──────── Fonte ────────

Con l’espressione “senso del tragico” non alludo tanto (non soltanto, almeno) all’epilogo, all’interruzione violenta dell’esistenza terrena, che accomuna le biografie alle quali Maria Gabriella Canfarelli conferisce voce poetica, quanto piuttosto al conflitto permanente, a quella che Salvatore Natoli definisce come «contraddittorietà delle sorti umane strette tra caso (Týche) e necessità (Anánke)».
Nella visione tragica del mondo c’è uno spazio che l’umano può riempire, c’è la risposta a ciò che si manifesta come ineluttabile, e ha un nome e un’esistenza: responsabilità. Della presa in carico della responsabilità nell’esserci, per sé e per gli altri, con sé e con gli altri, riluce la poesia di Memento. Il sottotitolo Dalle lettere di condannati a morte della Resistenza italiana palesa fin dall’inizio che la prima lettura e le successive riletture di un determinato volume, proprio quello indicato nel sottotitolo, sono indubbiamente state tappe importanti nella stesura dei testi di Memento.
(…) Le [trentacinque] poesie di Memento iniziano tutte con un verso che viene trascritto in corsivo: colei o colui che ‘scrive’ richiama l’attenzione con una frase che introduce in maniera incisiva al breve monologo nel quale riferisce i fatti che hanno condotto alla sentenza, rievoca il passato comune, rivendica le proprie scelte (…)

──────── Dati estratti ────────

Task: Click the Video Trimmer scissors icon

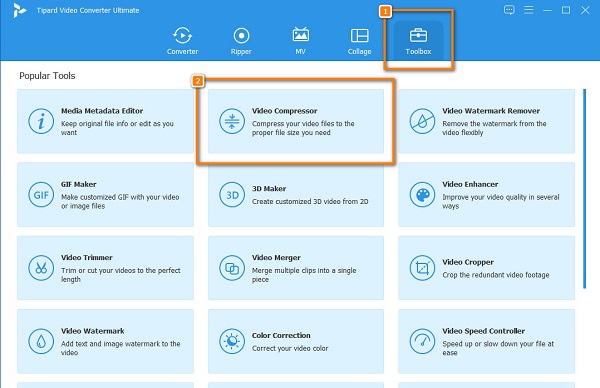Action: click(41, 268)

────────
──────── Dati estratti ────────

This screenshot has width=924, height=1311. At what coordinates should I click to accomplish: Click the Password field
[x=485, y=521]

────────

Obiettivo dichiarato ->
Riporta il passo della fonte che inizia con le parole contenenti "(…) Le [trentacinque]" e si chiude con "proprie scelte (…)", sostituendo "monologo" con "discorso".

Risposta corretta ->
(…) Le [trentacinque] poesie di Memento iniziano tutte con un verso che viene trascritto in corsivo: colei o colui che ‘scrive’ richiama l’attenzione con una frase che introduce in maniera incisiva al breve discorso nel quale riferisce i fatti che hanno condotto alla sentenza, rievoca il passato comune, rivendica le proprie scelte (…)